Dès que la sonde à la main peut donner le fond, on place des sondeurs dans les grands porte-haubans, qui donnent alternativement la profondeur et la nature.
[CHAPITRE IX.]
Affourcher à la voile.
Cette manœuvre ne peut s'exécuter que lorsque le vent permet de courir avec au moins un quart de largue sur la ligne où on doit laisser tomber les ancres. Elle exige de grandes précautions, car si le câble ou la chaîne était retenu en filant, le navire rappellerait et manquerait sa manœuvre.

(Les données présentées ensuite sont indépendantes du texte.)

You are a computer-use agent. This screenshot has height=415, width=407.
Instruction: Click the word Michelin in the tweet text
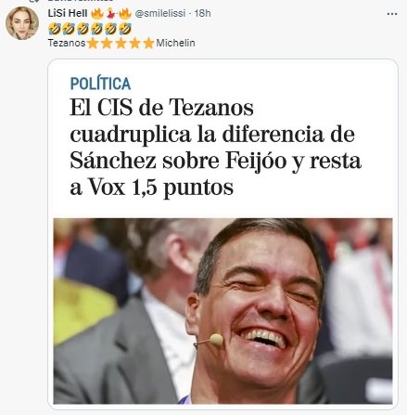coord(175,43)
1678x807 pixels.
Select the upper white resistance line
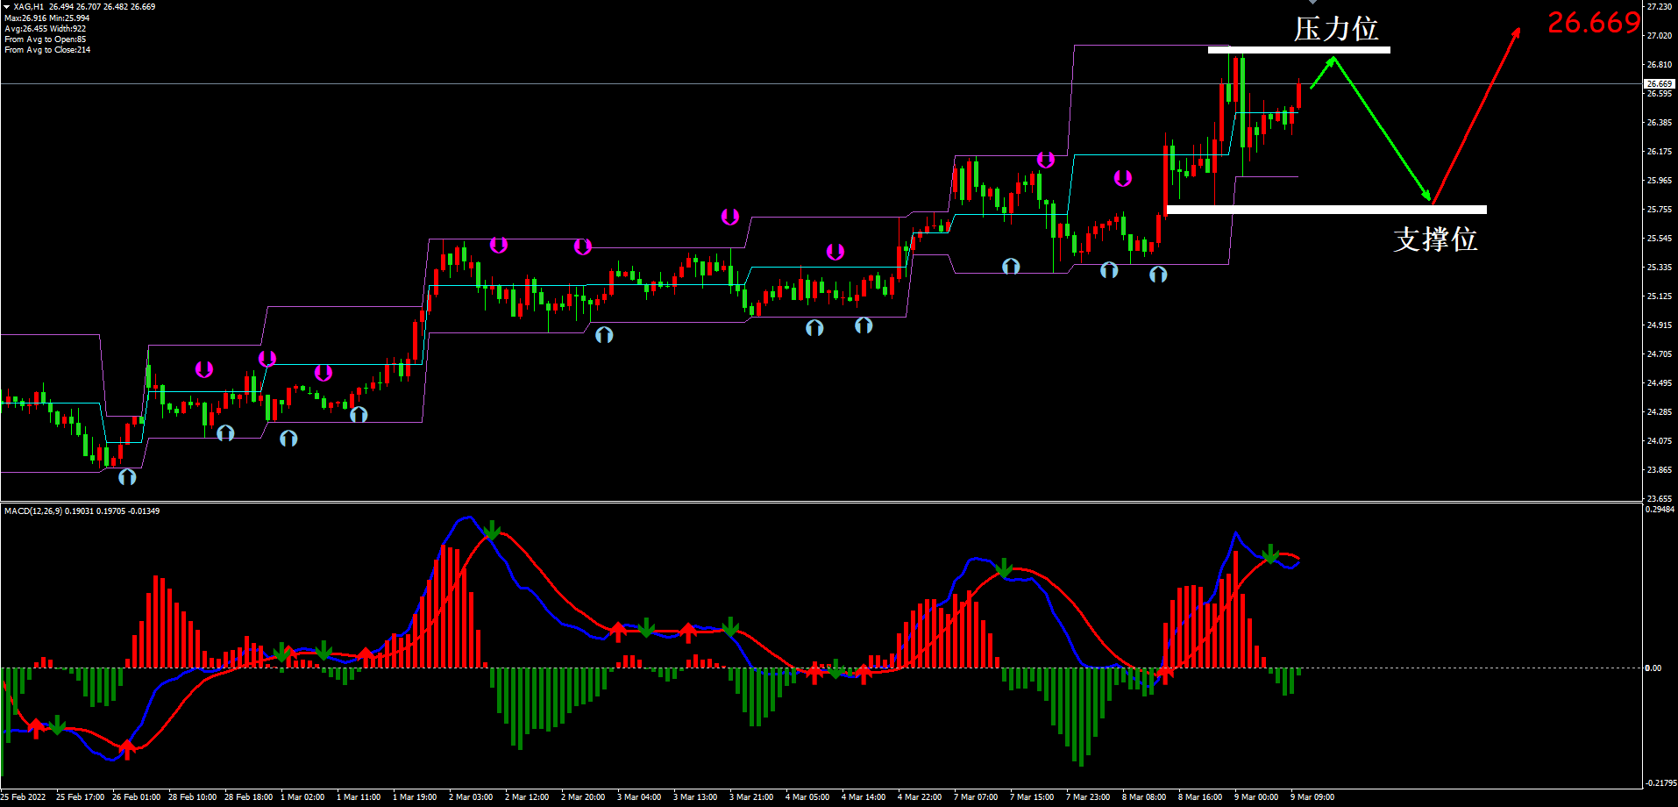tap(1298, 50)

Supposons qu'on veuille affourcher S. E. et N. O., et qu'on vienne du sud, la première ancre qu'on laissera tomber sera celle du S. E. On se met sous une voilure convenable, mais il vaut mieux avoir trop que trop peu de voiles, car si on n'a pas assez de vitesse, le câble et surtout la chaîne seront mal élongés; leur poids fera dériver le navire, il tombera sous le vent, et la deuxième ancre ne sera pas dans le relèvement voulu.
Venant donc avec une vitesse suffisante, on gouverne au vent de N. O., on laisse tomber l'ancre du vent qui sera celle du S. E., puis on arrive promptement un peu sous le vent du N. O.; on court ainsi jusqu'à ce que la touée de S. E. soit presque filée, et on lance au vent en carguant vivement les voiles et mouillant la deuxième ancre.
On vire sur l'amarre du S. E. en filant celle du N. O., jusqu'à ce qu'il y ait dehors une égale quantité de chacune d'elles.